La respiration par les talons

 


La respiration par les talons

Extrait du livre de Romain Graziani  (page298, 299, 300)
Fictions philosophiques du « Tchouang -tseu »

Qu’est-ce qui, mieux que la respiration, peut exprimer cet échange continuel entre le moi et le monde, le dedans et le dehors, mieux que cette activité continue qui commence avant même la naissance et ne s’arrête qu’à l’instant de la mort ?

Le type d’échange que nous avons avec l’air marque infailliblement la pulsation de notre rythme vital ; la pneumographie est le baromètre de l’être vivant : le bâillement sous l’emprise du sommeil ; le soupir qui marque la lassitude et l’étiage de notre énergie ; le halètement, dont l’éreintant staccato scande un moment d’angoisse ou de frayeur ; la dilatation des narines dans l’air vivifiant qui anime tout l’intérieur et marque l’ingestion savoureuse du monde ambiant.

La multitude, qui ne respire que par la gorge, suffoque, le souffle entravé, et semble vomir ses paroles : notation brève mais frappante de la condition commune par ces images souffrantes et l’existence malade, de la faiblesse affaissée et nauséeuse, de l’asthme psychique, de l’incurable logorrhée, lorsque l’homme cesse de recevoir- l’âge le pliant- les vertus d’intégration du souffle vital.
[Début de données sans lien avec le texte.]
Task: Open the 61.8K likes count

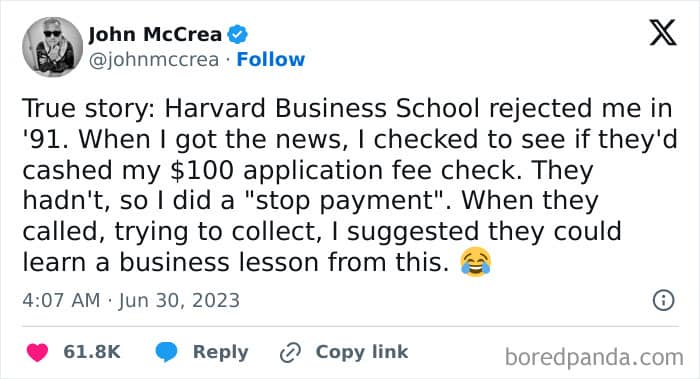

Au contraire, l’aisance fluide, l’absence d’entraves qui caractérisent l’homme authentique se retrouvent dans la physiologie. L’image de la respiration par les talons, qui ne laisse pas de surprendre, correspond à une expérience réelle d’ajustement de la respiration à tout le corps, familière entre autres à tous ceux qui pratiquent les arts du souffle.

Il s’agit seulement de comprendre que la respiration est autre chose que l’action d’inhaler et de recracher de l’air par les narines et la bouche, que c’est une façon de se remplir, de se nourrir de l’extérieur et de redonner l’intérieur à chaque seconde, selon un processus duel en phase avec le fonctionnement du monde (« un coup yin, un coup yang »).

En un sens, on s’exprime comme on respire : lorsqu’on respire par les talons, tout le corps est sollicité, et bénéficie de fond en comble du renouvellement continu su souffle énergétique qui nous constitue et nous anime.